As Mauritius was the first of the Mascarene Islands to be settled, it was also the first to face the extermination of its biodiversity—including the tortoises. The tortoise species, like many island species, were reportedly friendly, curious and not afraid of humans.

With the arrival of the Dutch, vast numbers of both tortoise species were slaughtered—either for food (for humans or pigs) or to be burned for fat and oil. In addition, they introduced invasive species such as rats, cats and pigs, which ate the tortoises' eggs and hatchlings.

The species was likely extinct on the main island of Mauritius by about 1700, and on most of the surrounding islets by 1735.

===Round Island refuge===
At least one of the two Mauritius giant tortoise species might have survived on Round Island, just north of Mauritius, until much later, according to the 1846 Lloyd report.
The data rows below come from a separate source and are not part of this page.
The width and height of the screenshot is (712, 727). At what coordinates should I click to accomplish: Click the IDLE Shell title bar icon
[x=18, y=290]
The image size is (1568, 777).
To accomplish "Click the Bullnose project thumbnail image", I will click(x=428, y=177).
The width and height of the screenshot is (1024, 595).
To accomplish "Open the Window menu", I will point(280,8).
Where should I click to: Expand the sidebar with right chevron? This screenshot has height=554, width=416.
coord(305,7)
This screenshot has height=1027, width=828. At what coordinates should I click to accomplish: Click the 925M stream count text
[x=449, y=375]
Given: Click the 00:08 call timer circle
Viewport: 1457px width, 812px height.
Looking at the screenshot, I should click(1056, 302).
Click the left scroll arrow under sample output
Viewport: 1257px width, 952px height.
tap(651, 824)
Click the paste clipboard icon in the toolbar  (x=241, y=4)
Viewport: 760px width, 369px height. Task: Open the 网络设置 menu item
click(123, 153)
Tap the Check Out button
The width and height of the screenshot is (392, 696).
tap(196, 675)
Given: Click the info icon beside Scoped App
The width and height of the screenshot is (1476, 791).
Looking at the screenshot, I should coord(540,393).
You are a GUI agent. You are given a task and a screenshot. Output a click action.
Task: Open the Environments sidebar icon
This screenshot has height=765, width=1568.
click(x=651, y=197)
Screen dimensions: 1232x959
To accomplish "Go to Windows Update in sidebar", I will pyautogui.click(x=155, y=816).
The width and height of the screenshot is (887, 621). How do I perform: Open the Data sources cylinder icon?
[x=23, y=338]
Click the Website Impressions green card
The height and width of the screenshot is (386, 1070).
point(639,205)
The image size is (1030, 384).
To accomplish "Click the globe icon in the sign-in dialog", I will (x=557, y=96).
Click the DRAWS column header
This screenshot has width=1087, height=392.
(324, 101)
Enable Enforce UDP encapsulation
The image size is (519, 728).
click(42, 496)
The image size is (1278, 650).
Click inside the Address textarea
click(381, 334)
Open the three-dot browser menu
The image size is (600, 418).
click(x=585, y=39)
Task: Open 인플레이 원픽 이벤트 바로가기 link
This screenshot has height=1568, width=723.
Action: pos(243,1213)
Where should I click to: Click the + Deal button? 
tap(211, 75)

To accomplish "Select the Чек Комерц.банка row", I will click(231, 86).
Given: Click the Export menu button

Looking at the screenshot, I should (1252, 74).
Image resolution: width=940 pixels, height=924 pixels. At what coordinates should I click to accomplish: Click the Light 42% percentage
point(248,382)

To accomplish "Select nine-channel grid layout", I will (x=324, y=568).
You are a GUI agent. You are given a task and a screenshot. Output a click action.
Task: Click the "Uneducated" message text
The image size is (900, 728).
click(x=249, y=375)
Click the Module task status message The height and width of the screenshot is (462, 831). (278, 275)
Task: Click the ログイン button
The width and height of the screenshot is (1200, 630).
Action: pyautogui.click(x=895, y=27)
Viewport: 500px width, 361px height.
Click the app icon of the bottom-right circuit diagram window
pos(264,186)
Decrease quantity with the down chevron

The Lloyd expedition in 1844 found several very large specimens of giant tortoise surviving on Round Island, although the island was by then already overrun with enormous numbers of introduced rabbits.

In 1870, the Governor Sir Henry Barkly was concerned about the vanishing species and, in his enquiries, was told about the 1844 expedition by one of its members, Mr. William Kerr. Kerr informed the Governor that Mr. Corby, one of the other 1844 explorers, "captured a female land tortoise in one of the caves on Round Island and brought it to Mauritius, where it produced a numerous progeny, which were distributed among his acquaintance."

The Governor was unable to locate any of the progeny and, although hypothetically an 1845 hatchling could easily have lived into the 21st century, it is not known what happened to the hatchlings.

Round Island itself, already badly damaged by rabbits, had goats introduced to it soon afterwards. This—or some other factor—led to the total extinction of the giant tortoises in their last refuge. At the unknown point when the last of Corby's hatchlings died or was killed, the species would have become totally extinct.